*LESETEXT*.
In der Tat nimmt Albrecht Dürer, ein verfrühter Moderner, das Selbstbild des Künstlers als Messias vorweg. Und das buchstäblich: Die Malerhand formt ihre Finger vor dem Pelzkragen zur Malgebärde ohne Pinsel. So spielt sie an die im Ostchristentum damals verbreitete Idee vom Acheiropoieton an, der nicht von Menschenhand gemalten Ikone. Ihr Urbild ist jenes Schweißtuch, worin das Gesicht Jesu sich einprägte. Eine barmherzige Frau hatte dem Schmerzensmann am Passionsweg nach Golgatha das lindernde Tuch gereicht. 

Blut, Schweiß und Tränen

In ihrem Namen, Veronika, liegt denn auch, als Rebus versteckt, der Hinweis auf die Bedeutung dieser Reliquie: Sie ist vera ikon, wahres Bild, originaler Abdruck von Christi Schweiß, Blut und Tränen. Diesen Anspruch auf Authentizität seiner Werke stellt Dürer in diesem Selbstporträt auf, streng frontal wie das Schweißtuch der Veronika, gemalt auf gekalktes Lindenholz mit Tempera und Ölfarbe: Blut, Schweiß und Tränen des Künstlers.

*GEGEBENE DATEN*.

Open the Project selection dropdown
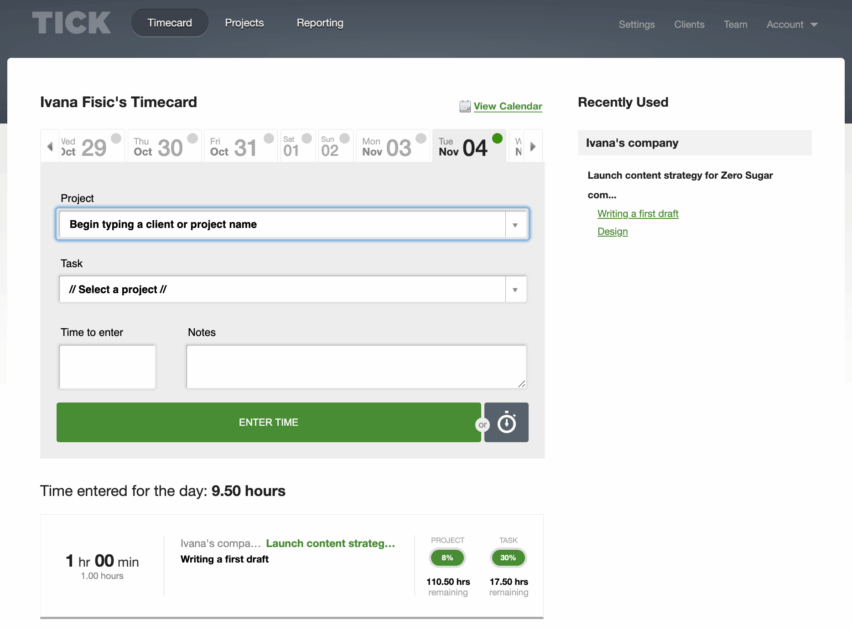pos(517,223)
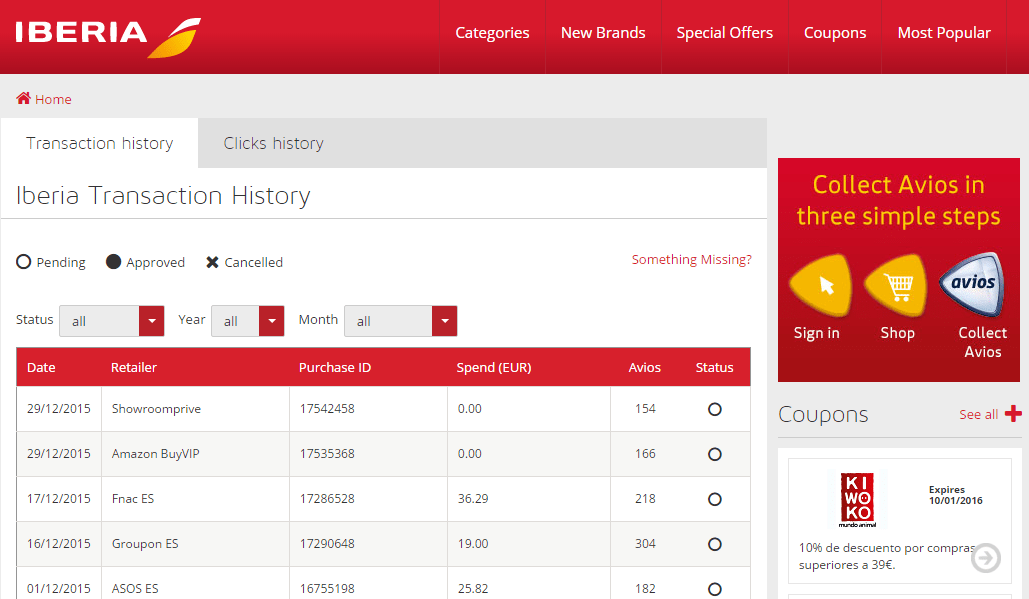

*GESTELLTE AUFGABE*.
Führen Sie den Lesetext über Dürers Selbstbildnis im Anschluss an seinen letzten Satz weiter.

*GELÖSTE AUFGABE*.
Ein weiteres Detail an diesem Porträt ist männermodegeschichtlich revolutionär: In diesem Gesicht endet eine 500-jährige Bartlosigkeit im christlichen Westen. Nach dem Schisma mit der Ostkirche hatte Papst Gregor VII. den Priestern die Barttracht verboten, die im religiösen Feindesland Byzanz seit alters üblich war. Während die bärtigen Popen ihr Amt auch als verheiratete Männer ausüben durften, bedeutete die Bartlosigkeit der Geistlichen im Westen Abschied vom weltlichen Leben als Mann, was sich im Zölibat bekräftigen sollte. Dass ein entsagendes Glattgesicht oft nur Etikettenschwindel war, belegt die Promiskuität und Zeugungsfreudigkeit von Päpsten und Bischöfen bis hinab zu den Dorf­pfarrherren. Hinter strenger Observanz der Rasur ließ sich das Keuschheitsgelübde umso schamloser brechen.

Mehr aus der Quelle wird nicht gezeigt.